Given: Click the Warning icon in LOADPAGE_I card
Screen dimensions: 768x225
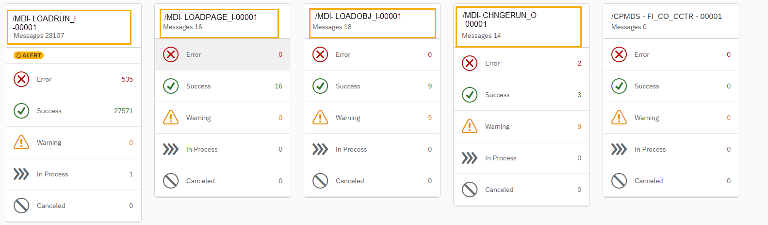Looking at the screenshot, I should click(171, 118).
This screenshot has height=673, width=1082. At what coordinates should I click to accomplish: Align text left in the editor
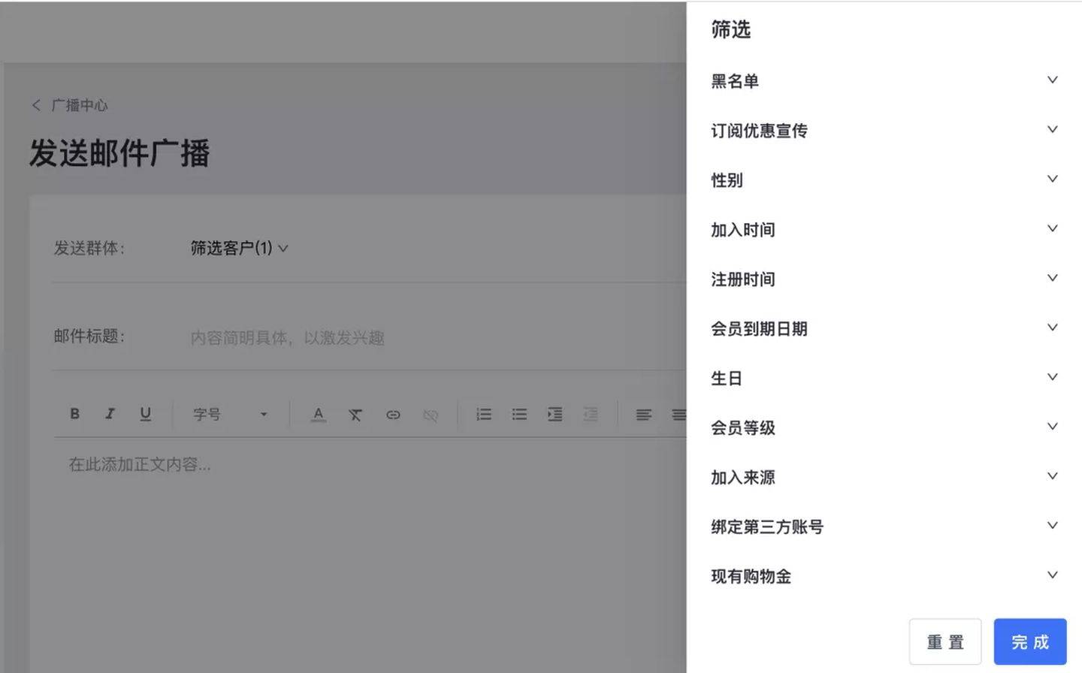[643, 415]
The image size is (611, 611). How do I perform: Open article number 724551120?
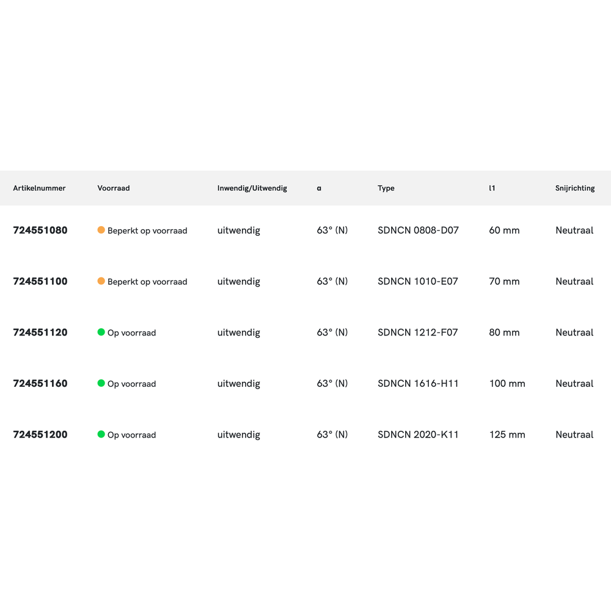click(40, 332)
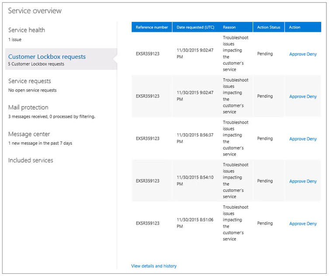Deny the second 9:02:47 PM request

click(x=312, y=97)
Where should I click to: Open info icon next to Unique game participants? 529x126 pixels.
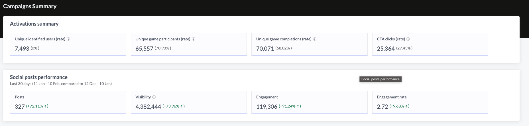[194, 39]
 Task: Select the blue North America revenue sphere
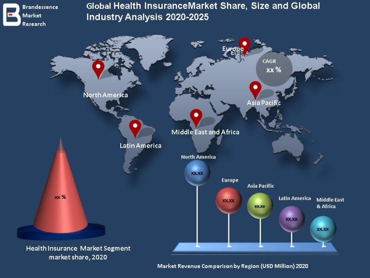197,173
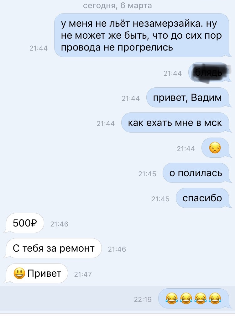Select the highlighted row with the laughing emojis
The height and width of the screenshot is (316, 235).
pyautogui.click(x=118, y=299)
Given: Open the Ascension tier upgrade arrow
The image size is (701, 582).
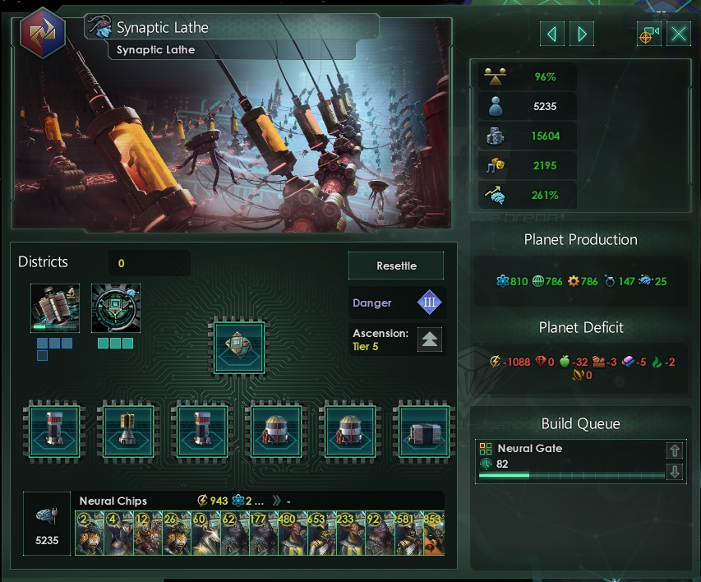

________________________________________

> **EXERCISE AIM**
Any pictures should be dropped; transcribe the rest of the records above exactly.

> **TASK OUTPUT**
Given: Click the Warning icon in LOADPAGE_I card
Screen dimensions: 768x225
Looking at the screenshot, I should click(171, 118).
This screenshot has height=673, width=1082. At what coordinates should I click to accomplish: Align text left in the editor
[643, 415]
The image size is (611, 611). How do I perform: Open article number 724551120?
click(40, 332)
Deny the second 9:02:47 PM request

click(x=312, y=97)
Where should I click to: Open info icon next to Unique game participants? 529x126 pixels.
[194, 39]
 Task: Select the blue North America revenue sphere
197,173
Select the highlighted row with the laughing emojis
The height and width of the screenshot is (316, 235).
pyautogui.click(x=118, y=299)
Given: Open the Ascension tier upgrade arrow
The image size is (701, 582).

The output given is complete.